ORDEM DE TRABALHO 1: No trecho sobre o gesto de Germán Cano em São Januário, que cargo Bruno Maia já ocupou no Vasco?
ORDEM DE TRABALHO 2: Prossiga o trecho sobre o gesto de Germán Cano em São Januário a partir da última frase apresentada.

TRECHO PARA LEITURA:
Cruz-maltinos, em especial aqueles pertencentes aos grupos representados nos LGBTQIAP+, emocionavam-se com a atitude e sentiam-se representados. “Obrigada por literalmente levantar uma bandeira dentro de São Januário, a nossa casa”, dizia uma torcedora que se identificava como bissexual.

— O que o Cano fez em São Januário talvez tenha sido o maior gesto já feito por um atleta no futebol brasileiro nos últimos tempos. Isso está na altura do que o LeBron James fez na NBA, do que o Kaepernick fez na NFL — avalia Bruno Maia, especialista em inovação e novos negócios no esporte e ex-vice-presidente de marketing do Vasco, referindo-se aos gestos de repúdio ao racismo nas ligas americanas.

Até mesmo rivais parabenizavam a atitude do atacante. “Sou flamenguista, mas parabéns pela atitude e pela coragem de fazer isso em um país tão homofóbico. Por mais jogadores como você”, escreveu um rubro-negro.

— O gesto dele com a bandeira levantada é importante em várias camadas. Ele entendeu a mensagem do time. O Germán Cano tem noção de para qual time ele se dedica. Ele vestiu a camisa do Vasco em todos os sentidos. É um time desbravador que sempre lutou contra todos os tipos de preconceitos — diz a cantora e compositora vascaína Teresa Cristina.

Conexão especial

Em um futebol tão competitivo e por vezes exacerbado no eixo da emoção, conquistar o respeito e admiração de adversários e rivais é um fato raro. Especialmente quando se trata de um atacante que já marcou pelo menos uma vez em cada clássico carioca, além de ter feito diversas “vítimas” na elite do futebol brasileiro. Cano conseguiu, e a conexão especial com os cruz-maltinos, constituída bem antes do episódio de domingo, explica esse fenômeno.

DADOS DE ENTRADA:

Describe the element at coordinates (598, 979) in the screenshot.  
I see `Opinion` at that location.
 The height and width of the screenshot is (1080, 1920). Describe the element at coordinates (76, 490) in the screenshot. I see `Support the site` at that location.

RESPOSTA DO EXERCÍCIO 1: Bruno Maia foi vice-presidente de marketing do Vasco.

RESPOSTA DO EXERCÍCIO 2:
— O Cano é ídolo pessoal há bastante tempo. Não é de agora que ele vem carregando esse time nas costas. O que faz dele ser tão especial é aliviar o meu sofrimento. Ultimamente, torcer pelo Vasco é um sofrimento. E ele ajuda a aliviar esse sentimento. A importância de tê-lo no time é saber que, em algum momento, ele pode decidir. Ele pode acabar com a nossa angústia — diz Teresa Cristina.

São 35 gols em 70 jogos com a camisa do Vasco, desde o ano passado. O desempenho em campo se alia à fidelidade do artilheiro ao Vasco. O jogador e sua equipe sempre fizeram questão de reforçar a vontade de permanecer em São Januário, mesmo com a queda à Série B. Dirigentes que já sondaram uma possível contratação se surpreenderam com a postura de Cano.

— O Cano não quis sair do Vasco. Fizemos uma sondagem, pois avaliamos que ele se encaixaria dentro do nosso sistema de jogo, além de um profissional exemplar. Ótimo jogador, resolve o jogo num toque só, muito ligado. Nas conversas que tivemos com o clube, era inegociável, pois era uma peça importante dentro do processo de reconstrução do Vasco — diz Marcelo Paz, presidente do Fortaleza.

Muito identificado com o clube, o argentino se engaja em campanhas sociais e apoia as ideias do Vasco, o que não foi diferente neste domingo. No fim do mês passado, distribuiu cestas básicas e atendeu torcedores com simpatia no Morro do Tuiuti, na Zona Norte do Rio. As atitudes, o carisma e os gols são retribuídos com mensagens como “Faça o L imediatamente”, brincadeira dos torcedores nas redes sociais para homenagear o gestual do atacante nas comemorações de gols, em homenagem ao filho Lorenzo.

— Ele entendeu o espírito do Vasco. A resposta histórica, a luta para que operários e negros pudessem jogar futebol, ele teve sensibilidade para fazer uma comemoração histórica. A luta do clube contra o racismo, preconceito e qualquer tipo de discriminação. Está a caminho de ser ídolo do Vasco. Quando ele tiver a torcida no estádio, São Januário cheio, ele continuar fazendo gol e turbinado com o que ele fez com a bandeirinha, vai ser ídolo — diz Lédio Carmona, jornalista e comentarista do Grupo Globo.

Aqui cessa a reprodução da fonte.